* START Document *

[PATCH] powerpc/imc: Add documentation for IMC and trace-mode
Anju T Sudhakar
anju at linux.vnet.ibm.com
Sat May 11 00:17:52 AEST 2019
Documentation for IMC(In-Memory Collection Counters) infrastructure
and trace-mode of IMC.
Signed-off-by: Anju T Sudhakar <anju at linux.vnet.ibm.com>
---
Documentation/powerpc/imc.txt | 195 ++++++++++++++++++++++++++++++++++
1 file changed, 195 insertions(+)
create mode 100644 Documentation/powerpc/imc.txt
diff --git a/Documentation/powerpc/imc.txt b/Documentation/powerpc/imc.txt
new file mode 100644
index 000000000000..9c32e059f3be
--- /dev/null
+++ b/Documentation/powerpc/imc.txt
@@ -0,0 +1,195 @@
+ ===================================
+ IMC (In-Memory Collection Counters)
+ ===================================
+ Date created: 10 May 2019
+
+Table of Contents:
+------------------
+ - Basic overview
+ - IMC example Usage
+ - IMC Trace Mode
+ - LDBAR Register Layout
+ - TRACE_IMC_SCOM bit representation
+ - Trace IMC example usage
+ - Benefits of using IMC trace-mode
+
+
+Basic overview
+==============
+
+IMC (In-Memory collection counters) is a hardware monitoring facility
+that collects large number of hardware performance events at Nest level
+(these are on-chip but off-core), Core level and Thread level.
+
+The Nest PMU counters are handled by a Nest IMC microcode which runs
+in the OCC (On-Chip Controller) complex. The microcode collects the
+counter data and moves the nest IMC counter data to memory.
+
+The Core and Thread IMC PMU counters are handled in the core. Core
+level PMU counters give us the IMC counters' data per core and thread
+level PMU counters give us the IMC counters' data per CPU thread.

* END Document *
* START Supplied data *

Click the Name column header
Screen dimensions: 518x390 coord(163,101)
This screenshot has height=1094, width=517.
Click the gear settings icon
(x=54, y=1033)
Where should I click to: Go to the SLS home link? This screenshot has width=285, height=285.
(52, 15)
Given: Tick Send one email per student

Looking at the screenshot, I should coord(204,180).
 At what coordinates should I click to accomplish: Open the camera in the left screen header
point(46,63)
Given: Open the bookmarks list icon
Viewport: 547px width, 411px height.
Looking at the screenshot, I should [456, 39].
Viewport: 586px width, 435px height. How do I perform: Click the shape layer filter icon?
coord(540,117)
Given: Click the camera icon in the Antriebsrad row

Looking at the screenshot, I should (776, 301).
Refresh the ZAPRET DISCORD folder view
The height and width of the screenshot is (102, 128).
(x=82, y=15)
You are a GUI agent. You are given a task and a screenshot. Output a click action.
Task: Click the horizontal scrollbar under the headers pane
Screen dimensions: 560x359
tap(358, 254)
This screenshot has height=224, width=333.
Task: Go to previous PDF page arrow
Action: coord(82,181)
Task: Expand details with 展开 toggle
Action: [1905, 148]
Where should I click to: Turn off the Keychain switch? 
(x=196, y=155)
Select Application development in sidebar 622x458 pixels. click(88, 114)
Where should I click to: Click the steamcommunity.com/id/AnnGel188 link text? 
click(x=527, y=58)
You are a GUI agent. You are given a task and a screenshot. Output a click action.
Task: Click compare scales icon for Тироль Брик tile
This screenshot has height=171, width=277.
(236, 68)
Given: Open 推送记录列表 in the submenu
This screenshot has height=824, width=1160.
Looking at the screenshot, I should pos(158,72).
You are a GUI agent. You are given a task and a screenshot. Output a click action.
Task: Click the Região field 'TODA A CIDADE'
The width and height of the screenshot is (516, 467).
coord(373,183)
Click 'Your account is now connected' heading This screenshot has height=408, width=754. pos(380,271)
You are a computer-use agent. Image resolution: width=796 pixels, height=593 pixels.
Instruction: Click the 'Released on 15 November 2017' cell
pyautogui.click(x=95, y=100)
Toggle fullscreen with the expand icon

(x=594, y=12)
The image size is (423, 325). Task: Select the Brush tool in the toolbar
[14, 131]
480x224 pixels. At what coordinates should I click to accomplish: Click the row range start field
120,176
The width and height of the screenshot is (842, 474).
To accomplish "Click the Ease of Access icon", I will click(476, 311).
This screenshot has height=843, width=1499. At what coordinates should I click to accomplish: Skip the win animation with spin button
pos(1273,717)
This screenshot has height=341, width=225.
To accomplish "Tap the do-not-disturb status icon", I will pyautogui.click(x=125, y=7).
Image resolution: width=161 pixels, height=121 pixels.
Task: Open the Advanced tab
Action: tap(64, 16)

* END Supplied data *

**Written task 1**
Copy the part of the IMC documentation patch from "Signed-off-by: Anju T" to "changed, 195 insertions(+)" word for word.
**Written task 2**
In the records, repeat word for word the lines from the line with "Viewport: 586px width, 435px" to the line with "(x=82, y=15)", including both of those lines, and nothing else.

**Finished answer 1**
Signed-off-by: Anju T Sudhakar <anju at linux.vnet.ibm.com>
---
Documentation/powerpc/imc.txt | 195 ++++++++++++++++++++++++++++++++++
1 file changed, 195 insertions(+)

**Finished answer 2**
Viewport: 586px width, 435px height. How do I perform: Click the shape layer filter icon?
coord(540,117)
Given: Click the camera icon in the Antriebsrad row

Looking at the screenshot, I should (776, 301).
Refresh the ZAPRET DISCORD folder view
The height and width of the screenshot is (102, 128).
(x=82, y=15)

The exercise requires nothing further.